Bakersfield was the only California city ranked in the top 23 worst cities for pedestrians, according to that study that looked at pedestrian safety in cities of different sizes, density, and rates of walking.



The governors’ report noted several reasons for the uptick in pedestrian accidents and fatalities:

  • SUVs: Pedestrians struck by a large SUV are twice as likely to be killed as those hit by a car. Over the past 10 years, the number of pedestrian deaths involving SUVs went up 81%, well above the increase in passenger-car related deaths.
  • Speeding, alcohol use and other unsafe driving or pedestrian behavior: Alcohol impairment — by either the driver or pedestrian — was involved in nearly half the crashes that led to fatalities in 2018.
  • Unsafe road crossings: Over the past decade, nighttime pedestrian deaths went up 67%. Daytime fatalities were up 16%.

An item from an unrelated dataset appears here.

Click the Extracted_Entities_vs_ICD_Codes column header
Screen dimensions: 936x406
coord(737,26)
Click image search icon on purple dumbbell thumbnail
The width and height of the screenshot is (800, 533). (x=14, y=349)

Warmer weather also encourages more nighttime outdoor activity and is associated with more drinking, which increases the risk of fatal pedestrian collisions, studies show.

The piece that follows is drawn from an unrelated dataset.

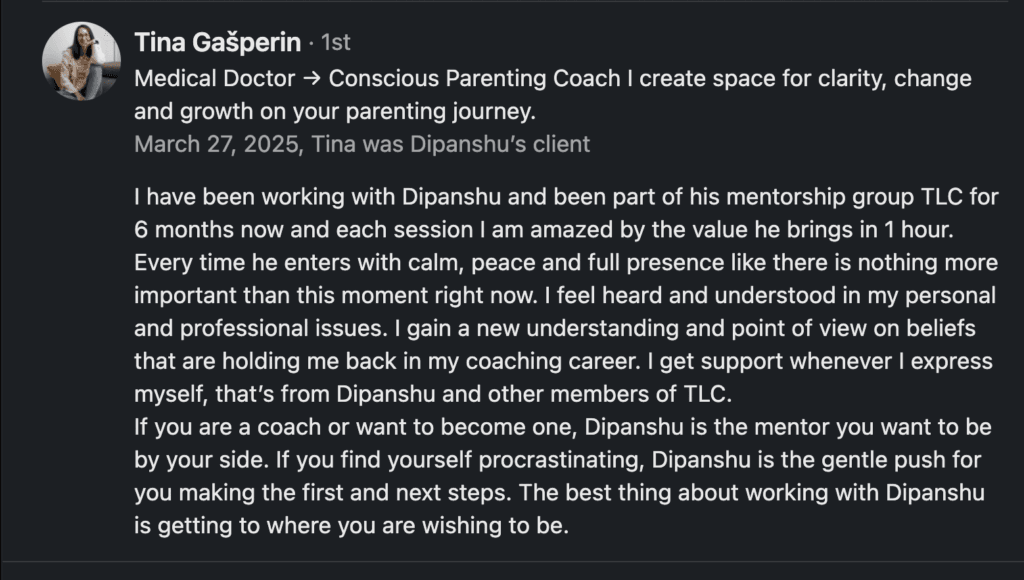Viewport: 1024px width, 580px height.
Task: Click Tina Gašperin's profile photo
Action: pyautogui.click(x=81, y=61)
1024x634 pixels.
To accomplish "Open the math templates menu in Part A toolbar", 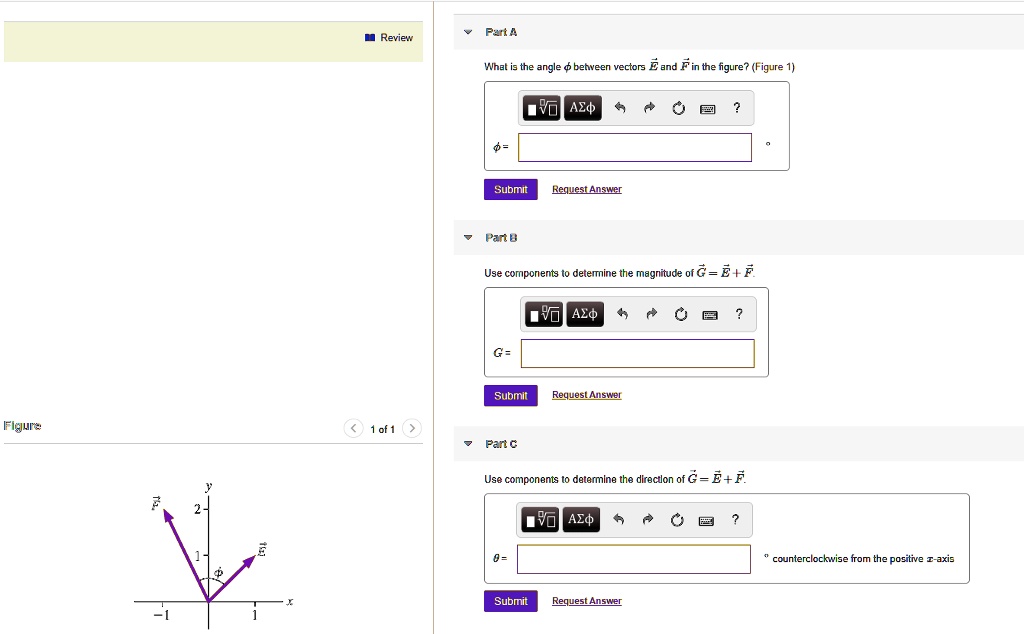I will click(540, 107).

Another reason includes smartphones, which have been a source of cognitive and visual distraction for all road users, pedestrian or otherwise. Additionally, road designs continue to be tailored to drivers only, and are not taking pedestrian safety into account, and wide lanes with high speed limits and few sidewalks are also to blame.



The latest report cites efforts by the state to reduce pedestrian dangers including initiatives involving classroom education, community events, presentations and workshops. These countermeasures are conducted in communities with high numbers of pedestrian-related collisions including under-served communities, older adults and school-aged children.

Coordinated efforts such as Safe Routes to School initiatives, Vision Zero campaigns and work with community-based organizations to prevent fatalities and injuries among vulnerable non-motorized road users.

Also cited in the report were California’s engineering improvements, including “using pedestrian warning signs, implementing high-visibility crosswalk markings, imposing parking restrictions to improve visibility and adjusting traffic signals at certain intersections to give pedestrians a head start before a vehicle turns.”



Here are some safety tips that pedestrians and drivers can use to decrease accidents, and potentially save lives:


  • Look out for pedestrians, especially in hard-to-see conditions such as at night or in bad weather.
  • Slow down and be prepared to stop when turning or entering a crosswalk where pedestrians are likely to be.
  • Stop at the crosswalk stop line to give drivers in other lanes an opportunity to see and yield to the pedestrians, too.
  • Be cautious when backing up; pedestrians, especially young children, can move across your path.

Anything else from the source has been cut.